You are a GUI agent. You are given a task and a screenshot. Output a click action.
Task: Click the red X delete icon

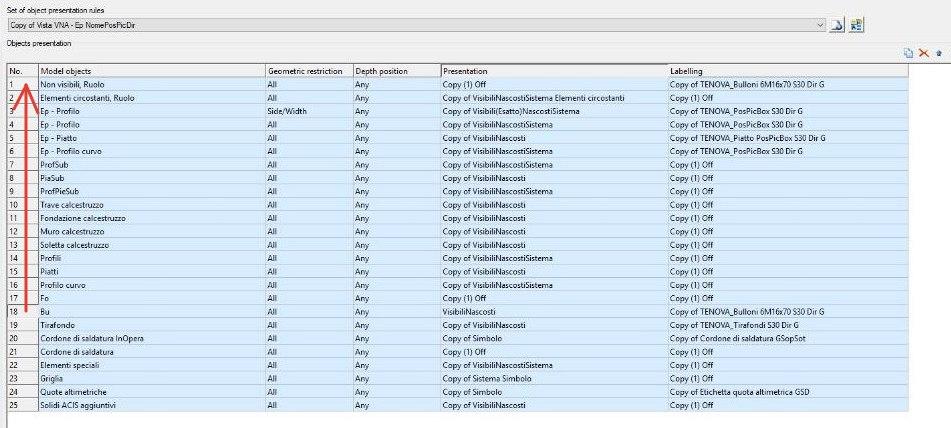coord(923,53)
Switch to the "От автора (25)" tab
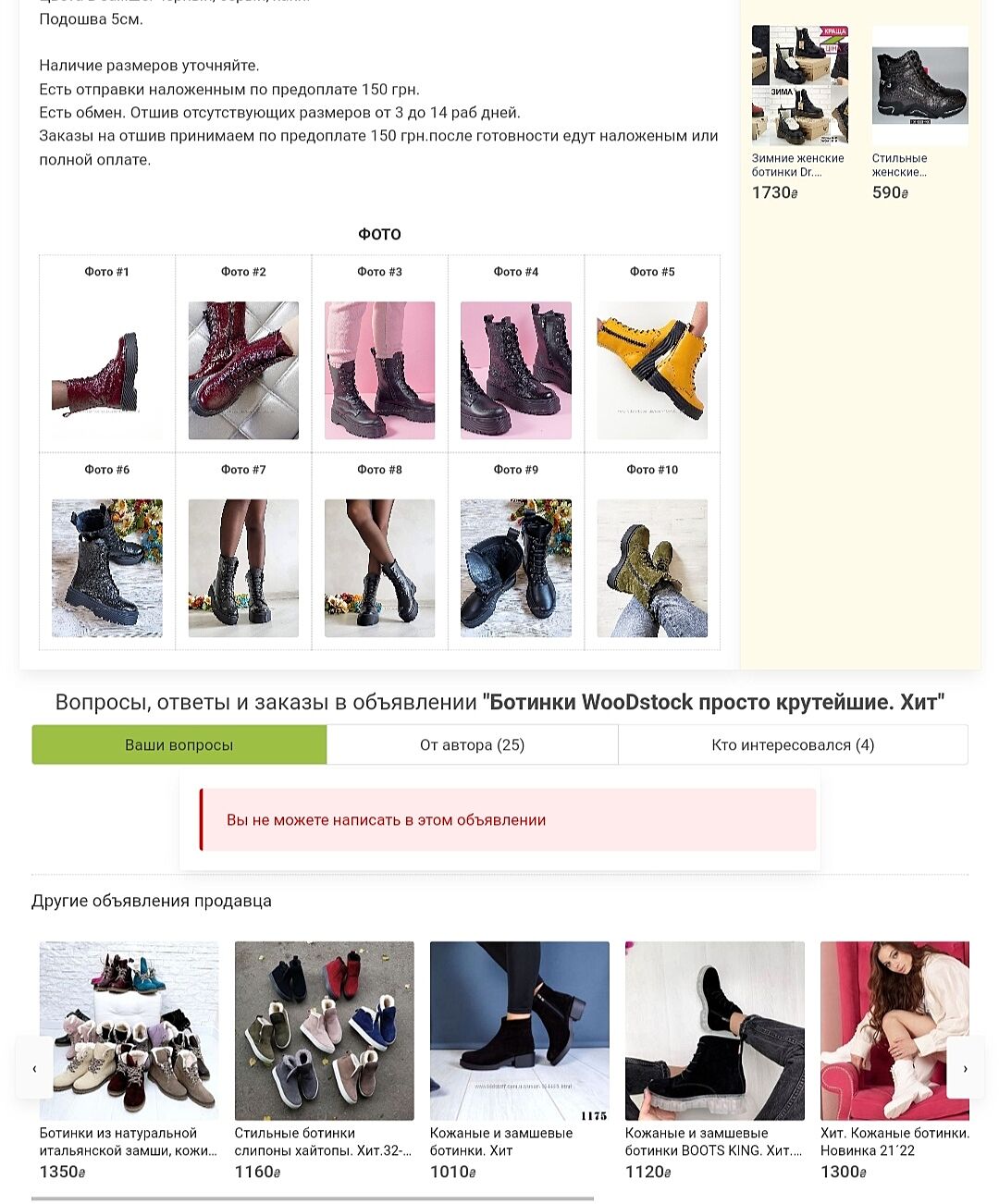The height and width of the screenshot is (1204, 999). [472, 744]
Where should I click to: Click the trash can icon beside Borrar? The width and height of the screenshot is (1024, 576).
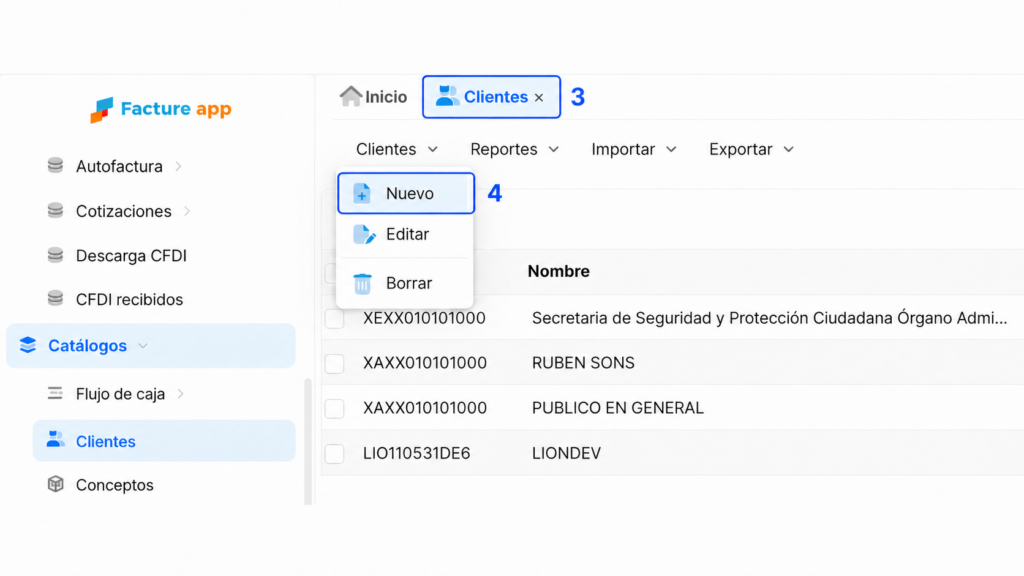pyautogui.click(x=362, y=283)
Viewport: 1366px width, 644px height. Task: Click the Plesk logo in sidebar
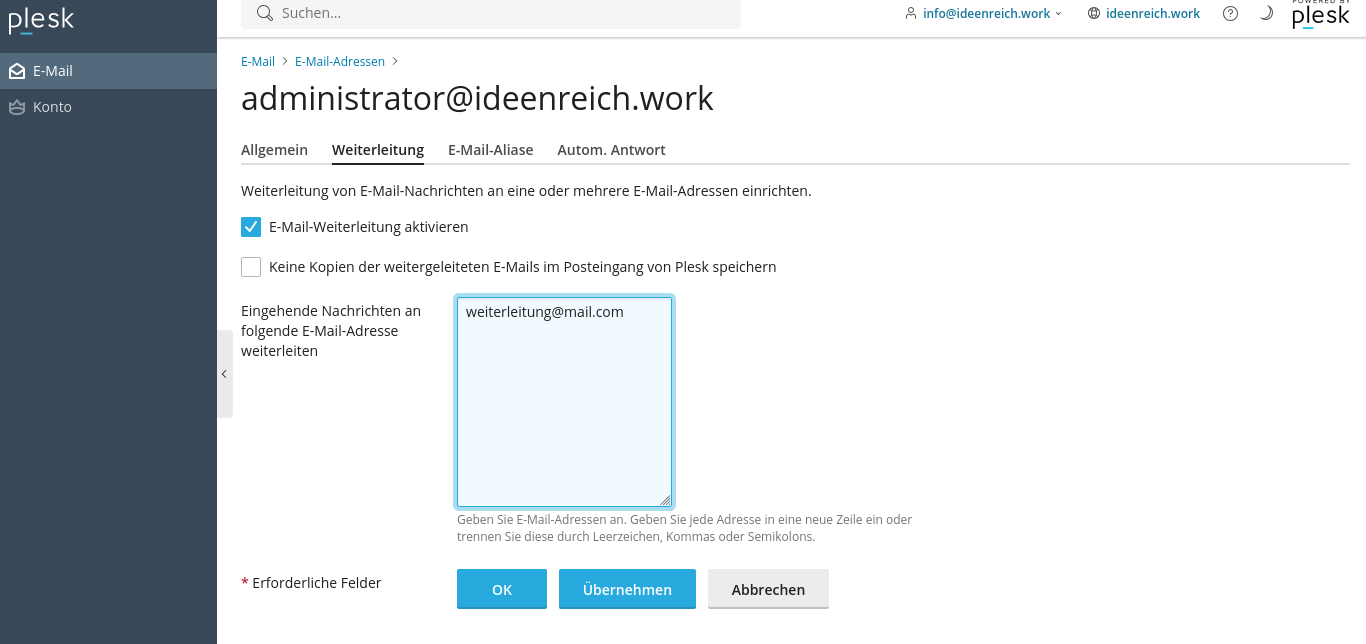[41, 20]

---------------

▶ [THE PROBLEM]: Your copy should consist solely of the lines from the line containing "Task: Click the red X delete icon" through the last line of the records above, reproduced exactly, with the pictures left out.

▶ [THE COMPLETED TASK]:
Task: Click the red X delete icon

coord(923,53)
Switch to the "От автора (25)" tab
The height and width of the screenshot is (1204, 999). [472, 744]
Where should I click to: Click the trash can icon beside Borrar? The width and height of the screenshot is (1024, 576).
pyautogui.click(x=362, y=283)
Viewport: 1366px width, 644px height. Task: Click the Plesk logo in sidebar
[41, 20]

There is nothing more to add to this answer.